(Saved entries)
┌────────
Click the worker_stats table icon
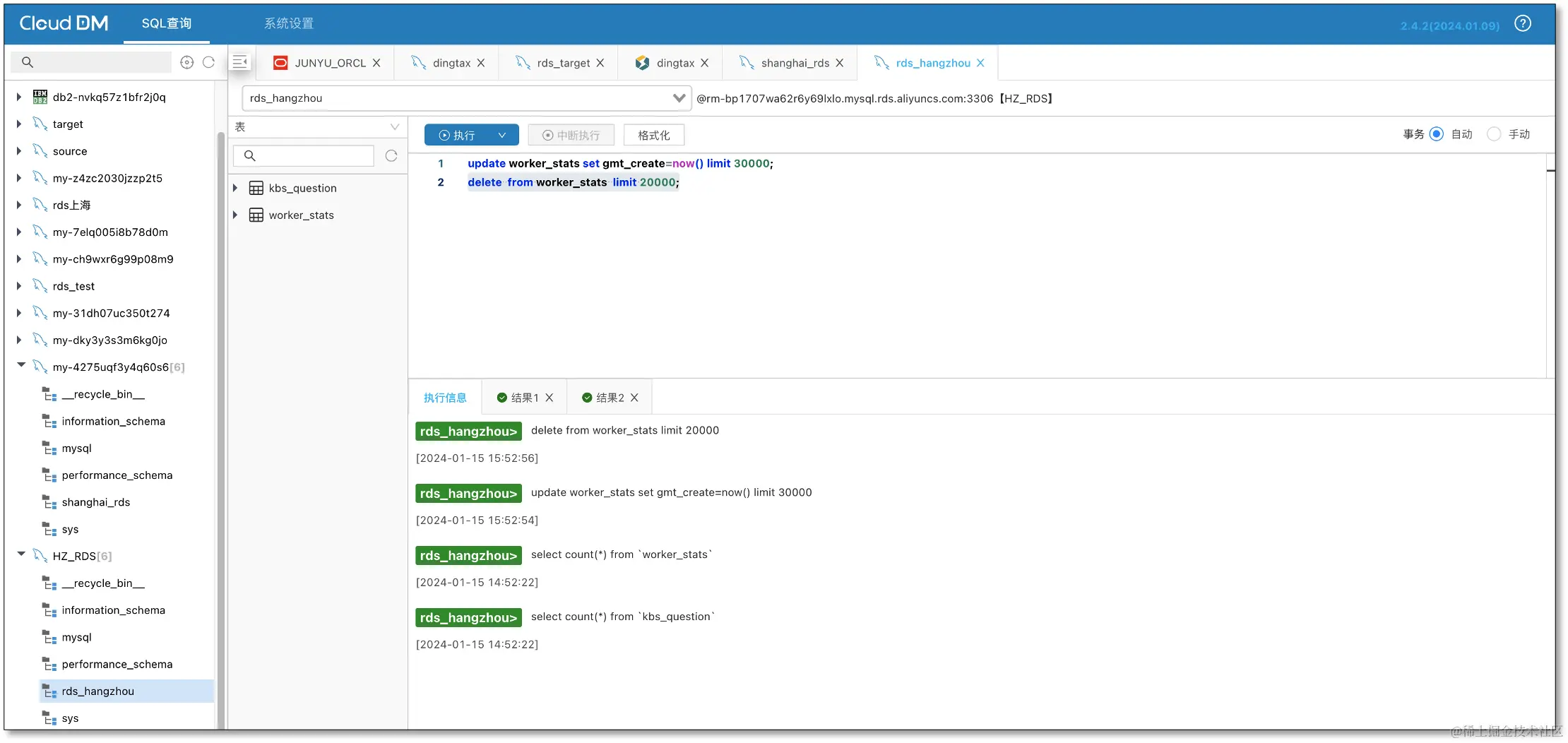This screenshot has height=743, width=1568. 256,215
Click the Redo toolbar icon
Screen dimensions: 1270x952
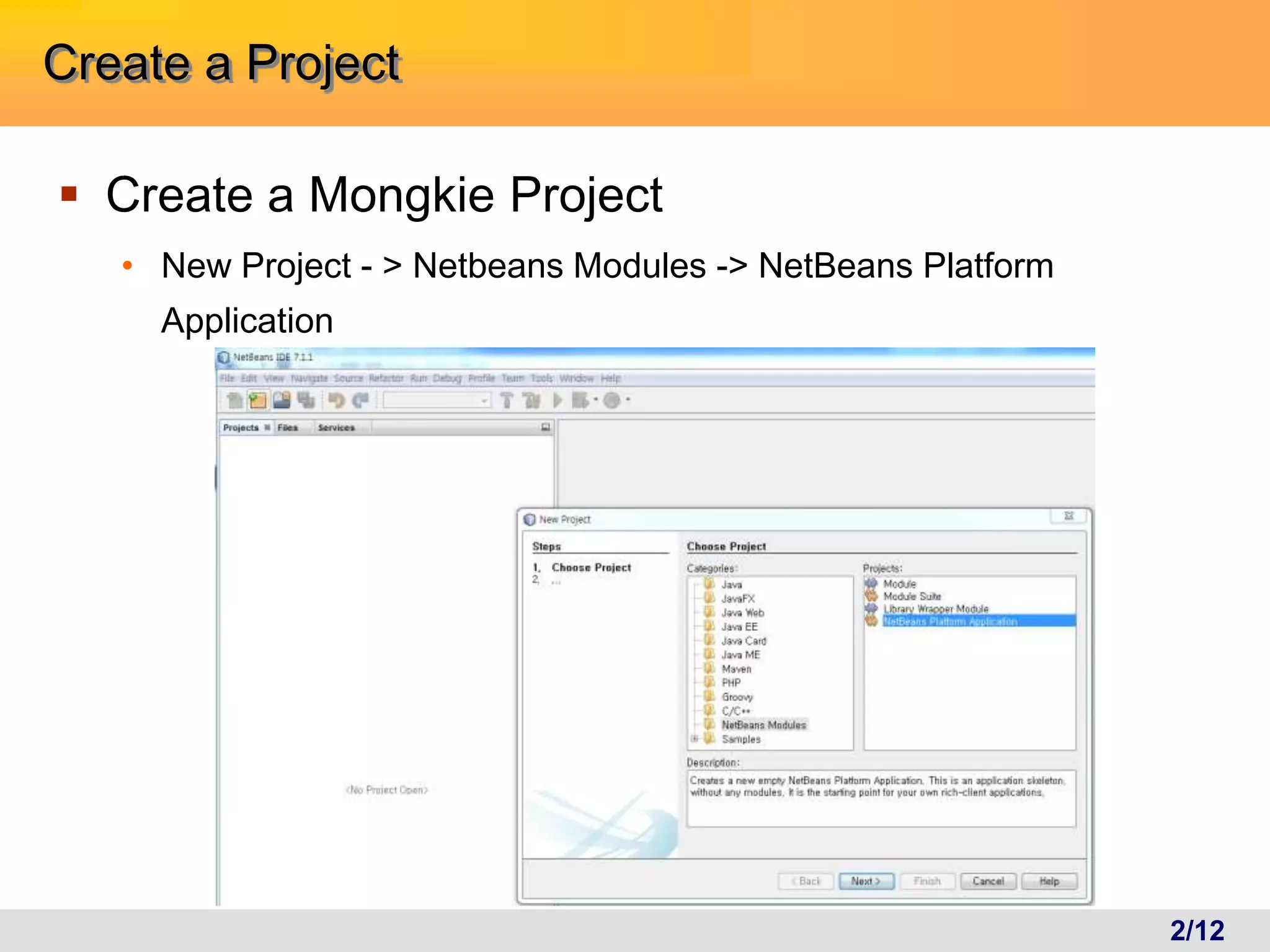click(360, 400)
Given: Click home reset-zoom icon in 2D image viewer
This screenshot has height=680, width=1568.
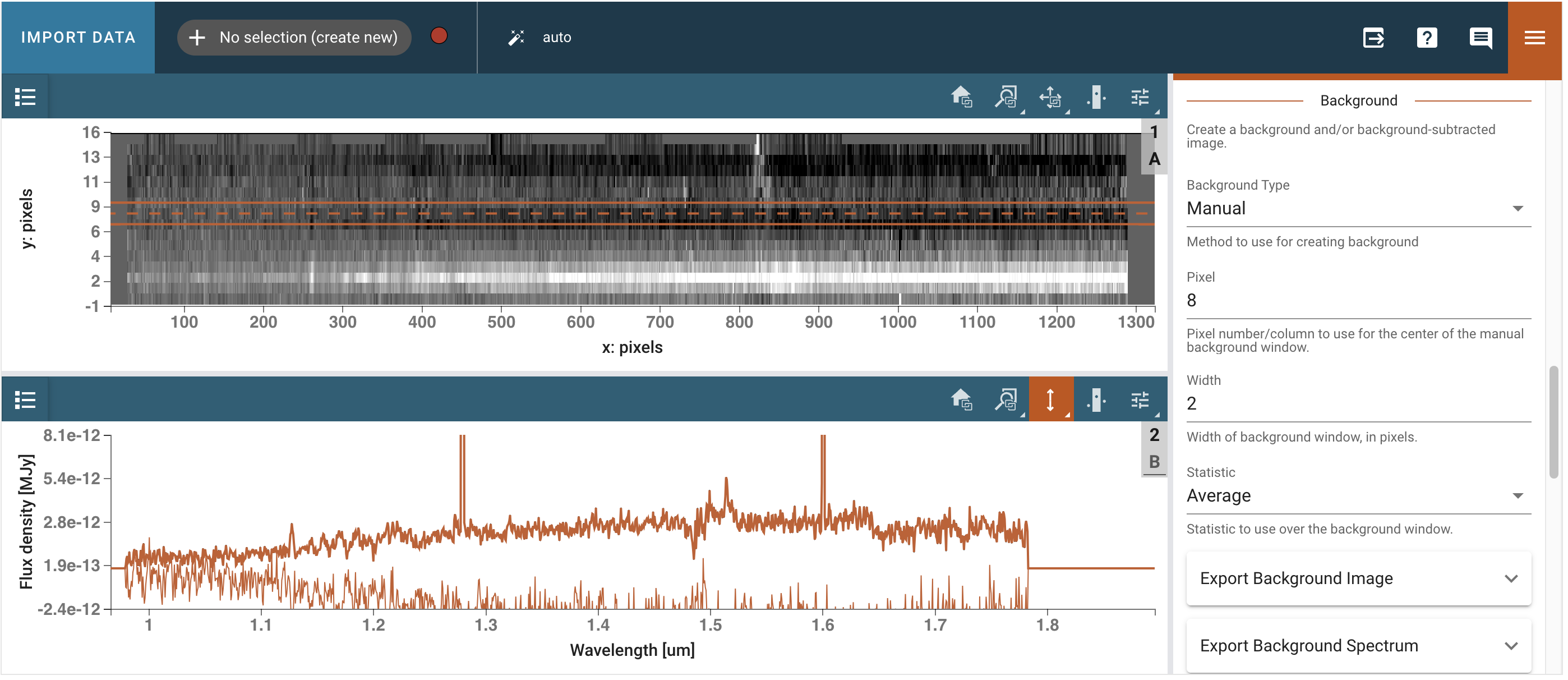Looking at the screenshot, I should coord(961,97).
└────────
=== Problem to work on ===
A verbatim printout of the entries above is expected, free of pictures.

=== Response to this task ===
Click the worker_stats table icon
This screenshot has height=743, width=1568. 256,215
Click the Redo toolbar icon
Screen dimensions: 1270x952
click(360, 400)
Given: Click home reset-zoom icon in 2D image viewer
This screenshot has height=680, width=1568.
Looking at the screenshot, I should coord(961,97).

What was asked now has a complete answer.